A. Faizur Rahman’s article “The essentiality of mosques” says that the Supreme Court needs to reconsider the Ismail Faruqui verdict, in which it stated that a mosque is not essential to Islam. Instead of arguing his case, Mr. Rahman blandly states: “A reading of the Koran and authentic traditions of the Prophet make clear the significance of the mosque in Islam.” This is, at best, a circular argument and, at worst, a terrible obfuscation.
Misreading the Constitution
It is also a misreading of the Constitution of India to state, as the writer does, that Articles 25 and 26 guarantee Muslims an unfettered fundamental right to pray in a mosque. Fundamental rights in our Constitution are not absolute, and are subject to reasonable restrictions of morality, health, and public order. And for a moment even if I agree to it then it exposes their hypocrisy as we all are aware of the Sabrimala verdict.
It is now established that Babri Masjid was a structure constructed by invaders, and after demolishing a pre-existing temple. The Supreme Court in 1994 had directed the Allahabad High Court to verify this by scientific methods.
The High Court then asked the Archaeological Survey of India (ASI) to determine and verify this fact. A team of two top archaeologists, B.B. Lal and K.K. Mohammed, in 2002 deployed the most scientific tools and unanimously concluded that there was indeed an extensive temple complex in ruins under the site where the Babri Masjid structure had stood.
The High Court accepted this finding and relied on the same in depth in its 2010 judgment of 1,000 printed pages, now available in three bound volumes. It is this judgment that the Sunni Waqf Board has appealed against in the Supreme Court.
Before the Supreme Court today are two sets of petitions being considered.

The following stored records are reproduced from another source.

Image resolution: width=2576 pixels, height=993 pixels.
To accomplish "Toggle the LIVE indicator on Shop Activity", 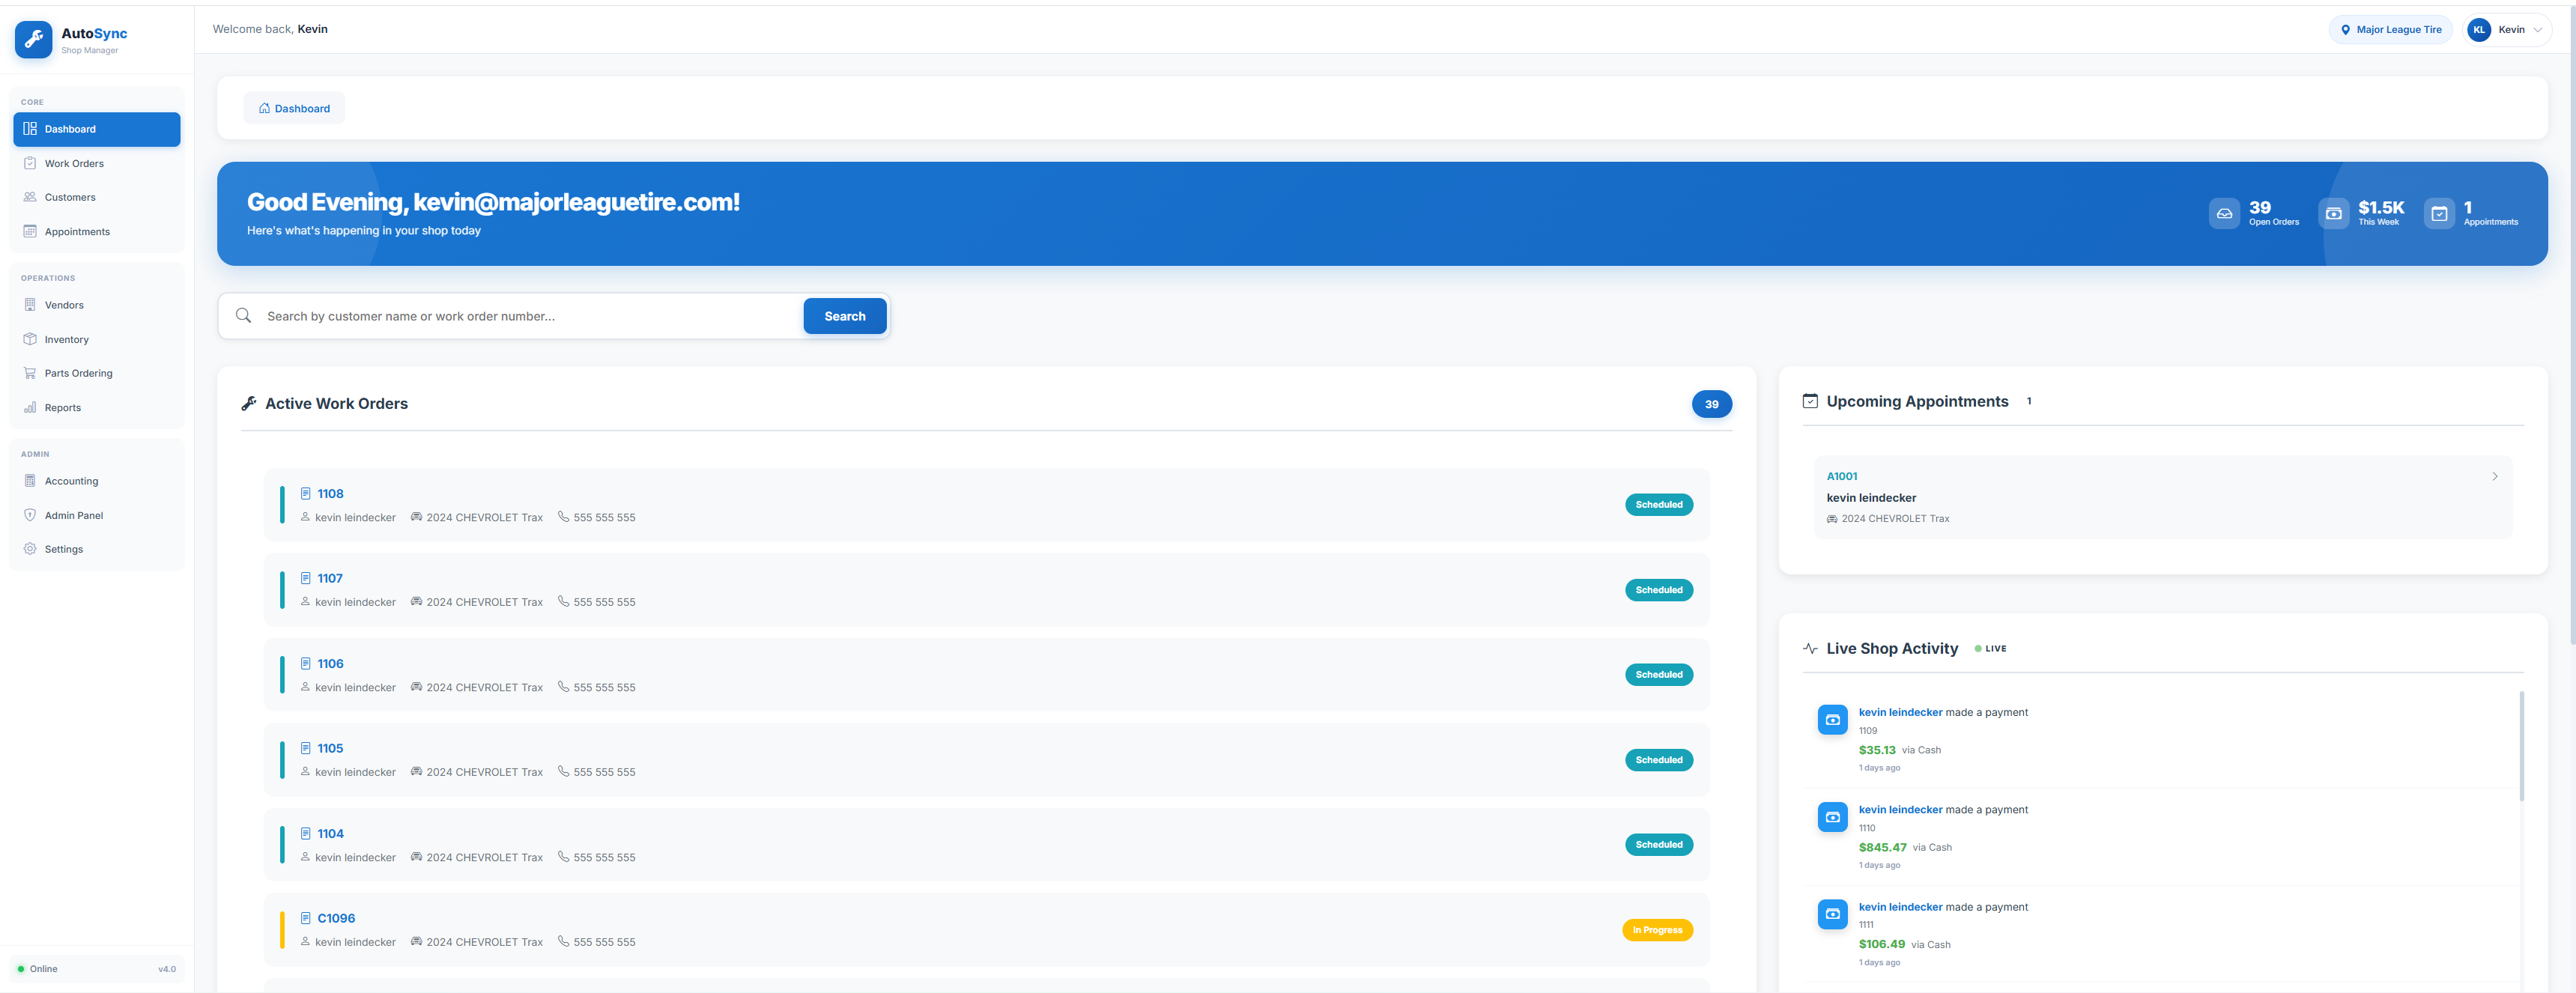I will pyautogui.click(x=1990, y=648).

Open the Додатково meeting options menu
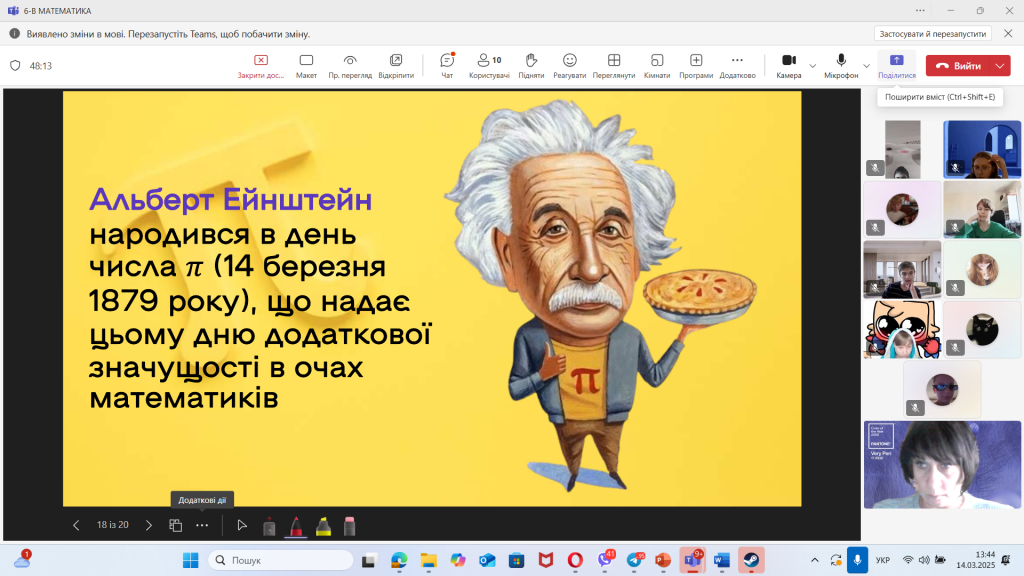[x=740, y=62]
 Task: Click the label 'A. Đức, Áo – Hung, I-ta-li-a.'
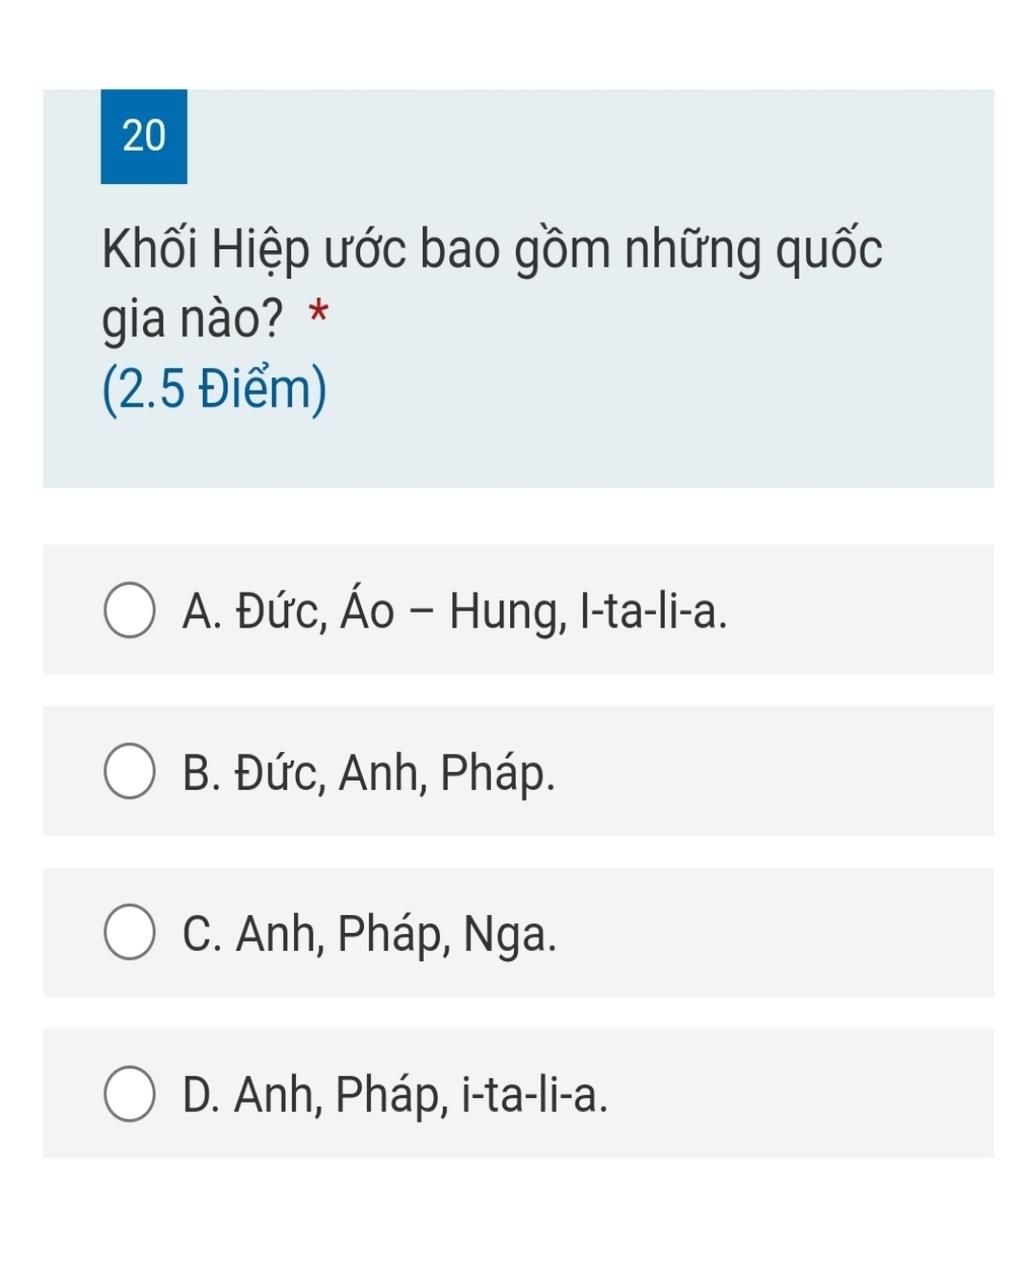[x=455, y=610]
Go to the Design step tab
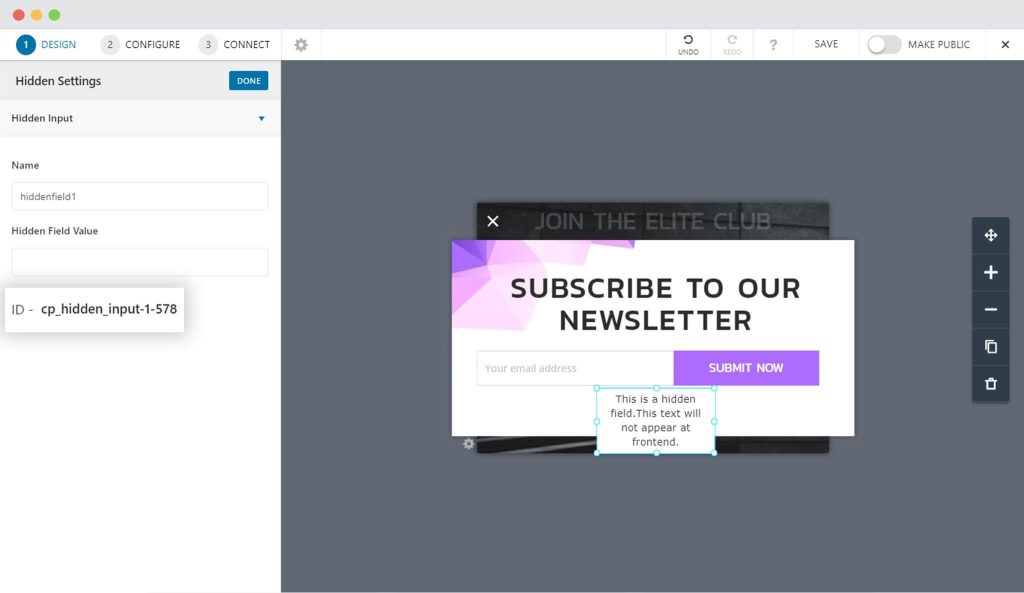 [46, 44]
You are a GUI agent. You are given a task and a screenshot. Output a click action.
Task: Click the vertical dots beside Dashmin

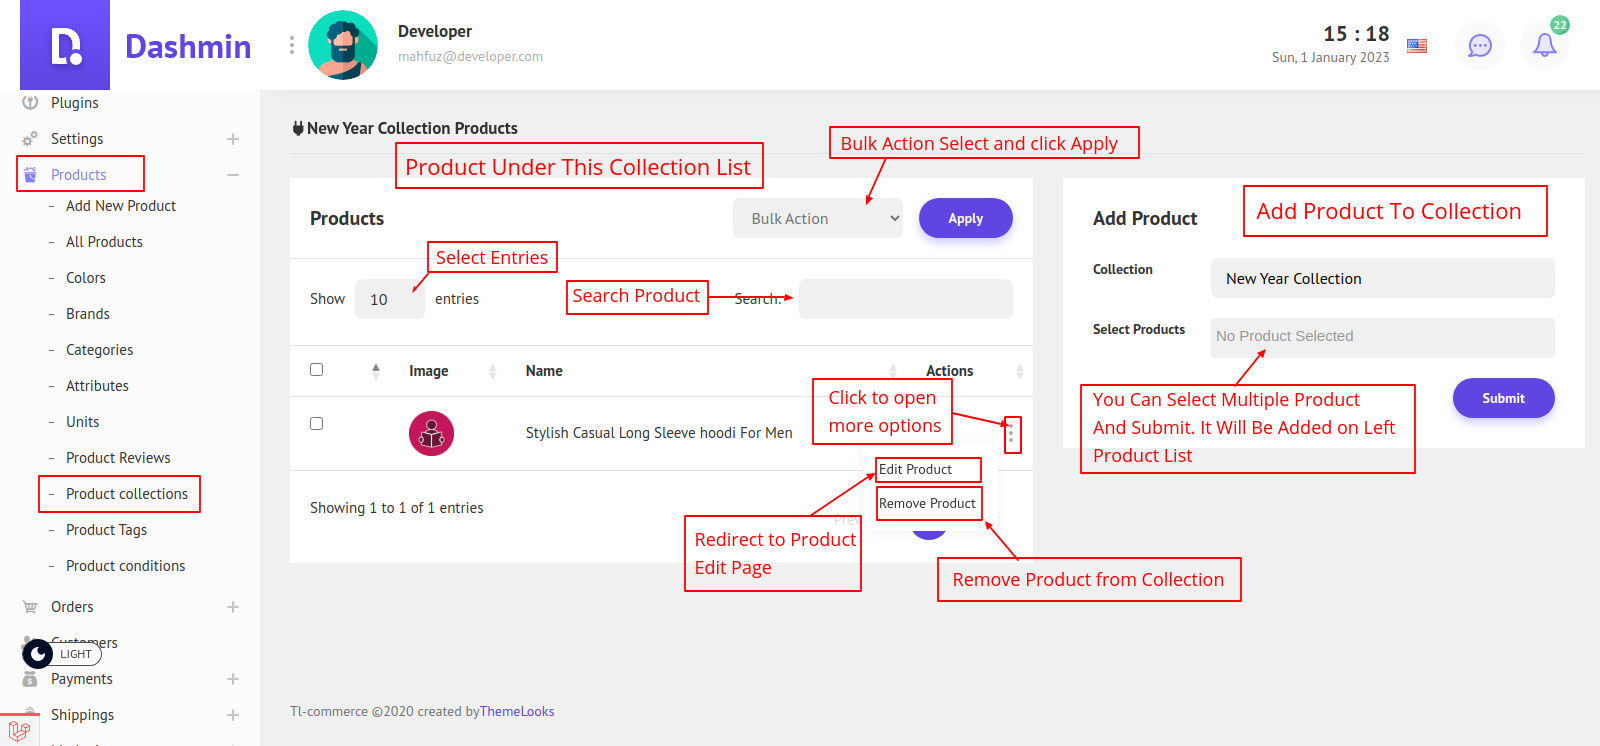(292, 45)
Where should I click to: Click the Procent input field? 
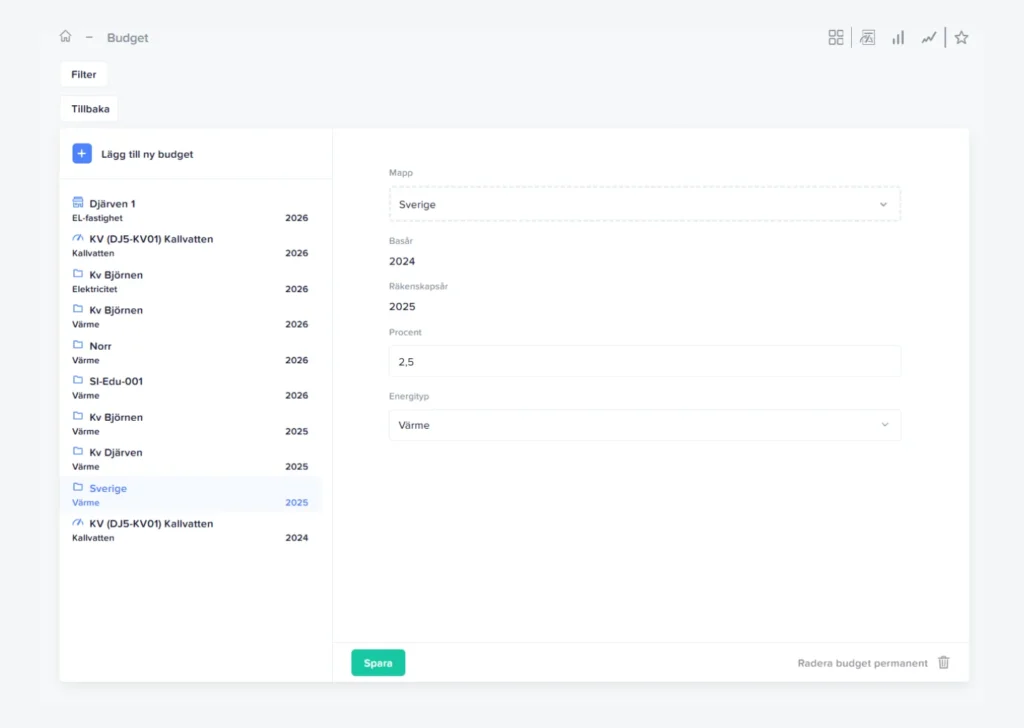(x=644, y=362)
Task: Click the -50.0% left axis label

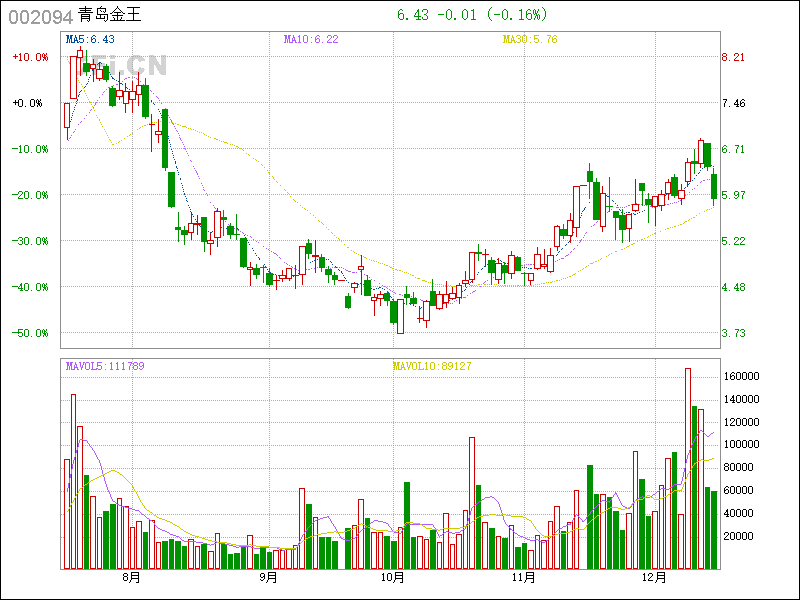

The first is a civil suit appeal against the High Court judgment, viz., on questions of who the “disputed” Ayodhya site belongs to. The second is writ petition by Subramanian Swamy seeking enforcement of fundamental right to pray at the site where Rama was born. Many devout Hindus believe that Bhagwan Sri Rama was born at a particular spot in Ayodhya, the then capital of a flourishing kingdom of the Suryavamsa dynasty.
Rama is regarded as Maryada Purushottam and worshipped by Hindus in the north as an avatar of Vishnu, while some Tamil saints known as Nayanmars and Alwars composed many hymns and songs dedicated to his divinity. In that sense, Sri Rama was the first truly national king of India, supra region, supra varna or jati. That is why the poet Mohammed Iqbal called him ‘Imam-e-Hind’.
The exact spot of the palace where Rama was born has been — and remains — firmly identified in the Hindu mind and is held sacred. This is the very area where stood, from 1528 till December 6, 1992, a structure that came to be known as Babri Masjid, put up by Babar’s commander, Mir Baqi.
And thus I believe that building of grand Ram Mandir is inevitable because what Mecca is to Muslims, Vatican is to Christians, Ram Mandir at Ayodhya is to Hindus. Therefore, this must not be misunderstood as a title suit but this is the question of faith at Ayodhya.